The current diet I feed my group is a 50/50 mixture of over-ripe fruits (including banana, kiwi, raspberries, strawberries, and blueberries) and Mazuri Freshwater Turtle Diet that has been soaked, as mentioned previously. Twice a month, I add a calcium/Vitamin D powder and once a month, I add a multivitamin powder. Fast growth should not be expected or attempted with Cuora mouhotii obsti. They are known for slow, but stead growth; overfeeding can quickly lead to obesity and other health complications.
I have attempted to encourage breeding a few times with no successes to date. I believe this was to the lack of a cooling period during their acclimation last winter. The brumation period appears to be a very important process to instigate breeding desire, particularly with the females. Males, on the other hand, are very aggressive during their time with the females and should be monitored to prevent and injuries to the females. During breeding attempts, males will mount the female and attempt to bite the female’s face and neck. They will also bite the front marginal scutes, and in some females the scutes have been damaged from large, overly-aggressive males. This is one of the main reasons I keep my males separate from the females, only to be introduced for breeding. In one breeding attempt, I introduced both males to the females simultaneously. They fought to establish dominance which, while seemingly being a brutal fight, helped peak the interest of one female who was receptive to the victor of the battle. Once the winner was clearly determined, the loser was removed from the “battle arena” to prevent any harm.

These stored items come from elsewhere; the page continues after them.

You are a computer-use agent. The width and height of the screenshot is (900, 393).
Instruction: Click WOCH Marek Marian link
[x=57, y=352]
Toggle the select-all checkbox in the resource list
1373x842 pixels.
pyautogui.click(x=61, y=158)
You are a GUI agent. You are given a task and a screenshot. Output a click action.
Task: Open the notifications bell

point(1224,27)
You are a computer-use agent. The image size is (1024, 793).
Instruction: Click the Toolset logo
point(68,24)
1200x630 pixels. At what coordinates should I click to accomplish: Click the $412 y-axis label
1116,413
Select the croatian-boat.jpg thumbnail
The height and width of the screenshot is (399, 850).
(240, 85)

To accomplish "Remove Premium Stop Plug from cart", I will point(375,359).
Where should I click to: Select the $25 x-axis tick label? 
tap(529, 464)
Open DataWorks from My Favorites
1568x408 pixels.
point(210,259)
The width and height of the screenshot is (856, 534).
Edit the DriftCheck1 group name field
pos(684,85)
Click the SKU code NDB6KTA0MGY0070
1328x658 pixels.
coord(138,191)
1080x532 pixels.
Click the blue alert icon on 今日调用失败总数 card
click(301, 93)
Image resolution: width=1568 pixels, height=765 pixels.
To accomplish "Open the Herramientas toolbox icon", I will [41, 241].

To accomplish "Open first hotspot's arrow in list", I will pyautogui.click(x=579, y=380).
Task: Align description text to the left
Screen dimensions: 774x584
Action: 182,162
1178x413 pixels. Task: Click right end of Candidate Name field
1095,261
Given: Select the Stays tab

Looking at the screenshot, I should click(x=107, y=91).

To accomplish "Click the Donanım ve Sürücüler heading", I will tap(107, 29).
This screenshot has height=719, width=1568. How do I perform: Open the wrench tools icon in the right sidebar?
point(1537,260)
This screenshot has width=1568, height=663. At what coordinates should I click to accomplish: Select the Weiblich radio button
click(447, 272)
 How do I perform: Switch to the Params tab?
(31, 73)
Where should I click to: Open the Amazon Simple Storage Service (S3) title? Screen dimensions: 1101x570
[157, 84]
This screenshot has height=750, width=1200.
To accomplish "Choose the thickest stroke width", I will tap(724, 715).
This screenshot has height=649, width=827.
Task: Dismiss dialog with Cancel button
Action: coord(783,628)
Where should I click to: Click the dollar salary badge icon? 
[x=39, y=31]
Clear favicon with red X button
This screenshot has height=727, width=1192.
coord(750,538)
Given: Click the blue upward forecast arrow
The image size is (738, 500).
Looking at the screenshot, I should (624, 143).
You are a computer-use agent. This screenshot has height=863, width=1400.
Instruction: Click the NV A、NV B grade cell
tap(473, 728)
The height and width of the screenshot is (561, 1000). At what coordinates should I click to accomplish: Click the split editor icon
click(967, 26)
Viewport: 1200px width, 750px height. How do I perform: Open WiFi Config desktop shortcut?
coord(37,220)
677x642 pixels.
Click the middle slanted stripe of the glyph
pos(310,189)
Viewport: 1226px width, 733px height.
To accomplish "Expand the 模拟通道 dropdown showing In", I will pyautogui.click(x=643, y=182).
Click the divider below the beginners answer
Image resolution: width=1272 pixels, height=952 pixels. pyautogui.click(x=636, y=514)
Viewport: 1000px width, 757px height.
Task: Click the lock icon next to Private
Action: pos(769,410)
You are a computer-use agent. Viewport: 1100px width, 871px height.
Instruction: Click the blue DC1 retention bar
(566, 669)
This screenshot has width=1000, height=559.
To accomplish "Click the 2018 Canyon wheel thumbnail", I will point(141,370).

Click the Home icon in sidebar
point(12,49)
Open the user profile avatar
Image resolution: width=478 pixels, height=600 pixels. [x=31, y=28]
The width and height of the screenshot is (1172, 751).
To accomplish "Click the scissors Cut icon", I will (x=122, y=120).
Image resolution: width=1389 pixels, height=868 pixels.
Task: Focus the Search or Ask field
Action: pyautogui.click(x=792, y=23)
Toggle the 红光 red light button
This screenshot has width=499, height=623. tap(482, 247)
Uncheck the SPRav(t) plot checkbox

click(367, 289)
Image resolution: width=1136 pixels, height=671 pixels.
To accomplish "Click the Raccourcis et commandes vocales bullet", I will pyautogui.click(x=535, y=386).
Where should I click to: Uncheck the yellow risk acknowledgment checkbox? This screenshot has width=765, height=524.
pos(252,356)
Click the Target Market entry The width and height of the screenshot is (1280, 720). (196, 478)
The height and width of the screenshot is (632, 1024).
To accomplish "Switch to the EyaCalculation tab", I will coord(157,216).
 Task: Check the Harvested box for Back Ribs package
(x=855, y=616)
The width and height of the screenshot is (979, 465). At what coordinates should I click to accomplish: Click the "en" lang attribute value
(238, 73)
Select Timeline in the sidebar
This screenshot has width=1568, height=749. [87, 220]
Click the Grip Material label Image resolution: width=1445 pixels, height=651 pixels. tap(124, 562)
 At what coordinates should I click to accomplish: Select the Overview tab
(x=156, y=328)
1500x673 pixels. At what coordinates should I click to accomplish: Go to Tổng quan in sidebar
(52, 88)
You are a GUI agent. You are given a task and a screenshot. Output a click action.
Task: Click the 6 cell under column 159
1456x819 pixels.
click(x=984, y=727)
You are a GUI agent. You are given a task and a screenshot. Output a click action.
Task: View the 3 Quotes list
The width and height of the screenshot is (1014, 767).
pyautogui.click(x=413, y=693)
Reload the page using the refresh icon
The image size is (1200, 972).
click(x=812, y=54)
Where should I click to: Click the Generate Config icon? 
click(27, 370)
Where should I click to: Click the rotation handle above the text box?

Given the proper enclosure, temperature, and humidity levels Cuora mouhotii obsti should acclimate to captivity over time. I found that bothering too much with handling increases stress levels and leads to frequent hiding and ignoring food. Too much interaction without purpose should be avoided to keep stress low. An enclosure with opaque walls would be best, especially if kept in high-traffic areas. The captive care of this species is relatively simple, once you establish a routine. After a successful acclimation, they are low-maintenance with great personalities. The care regimen outlined above has been very successful for me, and the 4 Keeled Box Turtles in my care have become very hardy animals since their acclimation period.